Variant 3 — Memory-safe windowed clip for large scenes

When working with sub-metre drone orthomosaics or uncompressed raw-DN GeoTIFFs that are several gigabytes, avoid loading the full bounding box into RAM before masking. Use rasterio.windows to compute only the window you need, then apply the mask to the windowed read:

import rasterio
from rasterio.mask import mask
from rasterio.windows import from_bounds
import geopandas as gpd


def clip_large_raster(raster_path: str, polygon_path: str, output_path: str) -> None:
    gdf = gpd.read_file(polygon_path)

    with rasterio.open(raster_path) as src:
        if not gdf.crs.equals(src.crs):
            gdf = gdf.to_crs(src.crs)

        # Compute the window that covers the polygon bounding box
        minx, miny, maxx, maxy = gdf.total_bounds
        window = from_bounds(minx, miny, maxx, maxy, transform=src.transform)
        windowed_transform = src.window_transform(window)

        # Read only that window — avoids loading the whole scene
        windowed_data = src.read(window=window)

        fill_nodata = src.nodata if src.nodata is not None else -9999

        # Now mask the windowed sub-array
        # We need a temporary in-memory dataset for rasterio.mask to consume
        import tempfile, os
        from rasterio.io import MemoryFile

        sub_meta = src.meta.copy()
        sub_meta.update({
            "height": windowed_data.shape[1],
            "width": windowed_data.shape[2],
            "transform": windowed_transform,
        })

        with MemoryFile() as memfile:
            with memfile.open(**sub_meta) as mem_ds:
                mem_ds.write(windowed_data)

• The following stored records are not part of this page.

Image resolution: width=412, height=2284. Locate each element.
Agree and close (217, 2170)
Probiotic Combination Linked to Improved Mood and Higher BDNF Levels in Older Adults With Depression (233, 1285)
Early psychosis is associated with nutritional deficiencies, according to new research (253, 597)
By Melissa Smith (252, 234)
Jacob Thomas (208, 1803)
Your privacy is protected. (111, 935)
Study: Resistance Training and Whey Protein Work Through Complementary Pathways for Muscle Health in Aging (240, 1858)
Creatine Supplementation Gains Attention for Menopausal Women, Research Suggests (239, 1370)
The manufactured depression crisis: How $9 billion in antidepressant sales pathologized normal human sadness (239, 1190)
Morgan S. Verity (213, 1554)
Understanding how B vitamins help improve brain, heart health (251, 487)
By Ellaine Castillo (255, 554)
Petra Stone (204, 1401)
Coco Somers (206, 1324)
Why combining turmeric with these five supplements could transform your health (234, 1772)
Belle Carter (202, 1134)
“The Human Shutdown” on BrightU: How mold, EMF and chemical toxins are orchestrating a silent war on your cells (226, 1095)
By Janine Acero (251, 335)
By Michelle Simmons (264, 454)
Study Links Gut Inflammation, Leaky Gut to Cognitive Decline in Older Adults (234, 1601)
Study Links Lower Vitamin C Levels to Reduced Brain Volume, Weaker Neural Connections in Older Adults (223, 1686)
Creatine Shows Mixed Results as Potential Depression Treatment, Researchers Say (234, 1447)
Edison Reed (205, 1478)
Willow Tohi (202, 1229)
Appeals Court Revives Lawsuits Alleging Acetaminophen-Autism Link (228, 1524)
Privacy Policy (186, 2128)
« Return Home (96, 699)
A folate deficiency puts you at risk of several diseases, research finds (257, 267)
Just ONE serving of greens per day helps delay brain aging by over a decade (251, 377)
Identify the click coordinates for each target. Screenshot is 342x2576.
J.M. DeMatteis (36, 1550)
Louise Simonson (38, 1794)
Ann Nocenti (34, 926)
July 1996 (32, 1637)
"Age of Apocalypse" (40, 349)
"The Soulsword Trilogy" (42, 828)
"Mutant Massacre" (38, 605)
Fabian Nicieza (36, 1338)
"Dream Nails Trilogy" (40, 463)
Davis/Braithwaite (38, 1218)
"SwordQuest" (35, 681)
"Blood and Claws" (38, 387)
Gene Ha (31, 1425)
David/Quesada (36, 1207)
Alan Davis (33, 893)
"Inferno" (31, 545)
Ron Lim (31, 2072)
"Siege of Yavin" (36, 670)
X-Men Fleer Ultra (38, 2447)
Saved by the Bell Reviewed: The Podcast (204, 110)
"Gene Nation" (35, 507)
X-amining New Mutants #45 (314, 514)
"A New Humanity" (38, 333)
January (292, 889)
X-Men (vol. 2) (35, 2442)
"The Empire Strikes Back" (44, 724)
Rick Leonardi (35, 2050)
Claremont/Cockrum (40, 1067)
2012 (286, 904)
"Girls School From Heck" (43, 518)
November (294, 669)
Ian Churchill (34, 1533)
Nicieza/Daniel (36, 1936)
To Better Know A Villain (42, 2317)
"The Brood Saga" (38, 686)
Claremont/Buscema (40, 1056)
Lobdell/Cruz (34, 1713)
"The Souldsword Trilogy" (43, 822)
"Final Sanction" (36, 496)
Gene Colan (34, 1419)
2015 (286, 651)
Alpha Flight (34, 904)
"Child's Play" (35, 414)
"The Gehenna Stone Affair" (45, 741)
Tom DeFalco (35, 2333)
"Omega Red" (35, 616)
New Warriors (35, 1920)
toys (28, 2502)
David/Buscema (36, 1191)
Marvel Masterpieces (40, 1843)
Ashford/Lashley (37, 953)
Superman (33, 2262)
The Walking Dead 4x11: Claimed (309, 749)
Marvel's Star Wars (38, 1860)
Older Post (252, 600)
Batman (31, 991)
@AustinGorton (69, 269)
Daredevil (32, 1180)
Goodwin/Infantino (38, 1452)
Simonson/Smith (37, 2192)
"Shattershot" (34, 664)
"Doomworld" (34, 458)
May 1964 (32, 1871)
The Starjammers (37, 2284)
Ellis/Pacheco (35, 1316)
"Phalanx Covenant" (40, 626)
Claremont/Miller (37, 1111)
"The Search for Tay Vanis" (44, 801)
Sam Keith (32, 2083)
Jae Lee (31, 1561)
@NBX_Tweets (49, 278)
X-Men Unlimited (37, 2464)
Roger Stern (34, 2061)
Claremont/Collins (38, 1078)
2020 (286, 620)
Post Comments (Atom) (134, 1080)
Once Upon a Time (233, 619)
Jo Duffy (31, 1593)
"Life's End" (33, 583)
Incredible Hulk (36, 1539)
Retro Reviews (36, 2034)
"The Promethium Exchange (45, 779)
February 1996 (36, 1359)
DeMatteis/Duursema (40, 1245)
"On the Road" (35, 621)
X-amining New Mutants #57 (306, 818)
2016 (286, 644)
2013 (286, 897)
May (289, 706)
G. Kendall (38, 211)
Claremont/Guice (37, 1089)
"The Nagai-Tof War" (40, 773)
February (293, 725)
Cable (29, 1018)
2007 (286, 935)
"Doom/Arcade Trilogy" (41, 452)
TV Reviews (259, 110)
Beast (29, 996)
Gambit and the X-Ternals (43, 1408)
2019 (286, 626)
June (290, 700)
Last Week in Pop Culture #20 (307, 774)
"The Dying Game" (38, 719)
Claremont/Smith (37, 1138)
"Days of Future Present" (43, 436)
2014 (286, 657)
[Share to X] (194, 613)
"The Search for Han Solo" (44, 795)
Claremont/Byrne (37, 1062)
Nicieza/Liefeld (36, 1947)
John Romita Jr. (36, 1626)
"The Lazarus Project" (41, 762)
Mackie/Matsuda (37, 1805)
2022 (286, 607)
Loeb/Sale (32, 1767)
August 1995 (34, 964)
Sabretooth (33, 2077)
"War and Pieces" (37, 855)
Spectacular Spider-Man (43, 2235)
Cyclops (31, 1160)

            with memfile.open() as mem_ds:
                shapes = list(gdf.geometry)
                out_image, out_transform = mask(
                    mem_ds, shapes, crop=True, all_touched=True,
                    nodata=fill_nodata, filled=True
                )

        out_meta.update({
            "height": out_image.shape[1],
            "width": out_image.shape[2],
            "transform": out_transform,
            "nodata": fill_nodata,
            "compress": "deflate",
        })

        with rasterio.open(output_path, "w", **out_meta) as dest:
            dest.write(out_image)

Common Errors

ValueError: Input shapes do not overlap raster The polygon bounding box does not intersect the raster extent. Confirm both are in the same CRS (print(src.crs, gdf.crs)) and that gdf.total_bounds falls within src.bounds. The most frequent cause is forgetting to call gdf.to_crs(src.crs) before masking.

rasterio.errors.WindowError: Window is out of bounds This surfaces in the windowed variant when the computed window extends beyond the raster edges. Clamp the window with window.intersection(src.window(src.bounds)) before reading.

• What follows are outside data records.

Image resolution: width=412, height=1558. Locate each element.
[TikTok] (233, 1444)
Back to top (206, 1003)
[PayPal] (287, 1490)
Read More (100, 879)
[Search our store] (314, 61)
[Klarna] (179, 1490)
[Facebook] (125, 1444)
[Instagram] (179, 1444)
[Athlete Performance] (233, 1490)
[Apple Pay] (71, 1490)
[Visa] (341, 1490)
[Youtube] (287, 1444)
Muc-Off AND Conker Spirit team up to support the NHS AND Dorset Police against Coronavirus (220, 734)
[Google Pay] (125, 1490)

Output is entirely nodata even though CRS looks correct Usually caused by a polygon dissolved to an empty geometry after make_valid() strips away degenerate rings. Print gdf.geometry.is_empty to identify the bad row, then inspect the source geometry with a desktop GIS tool. Alternatively, a sub-pixel polygon (feature smaller than one raster cell) produces zero included pixels under all_touched=False; switching to all_touched=True resolves it.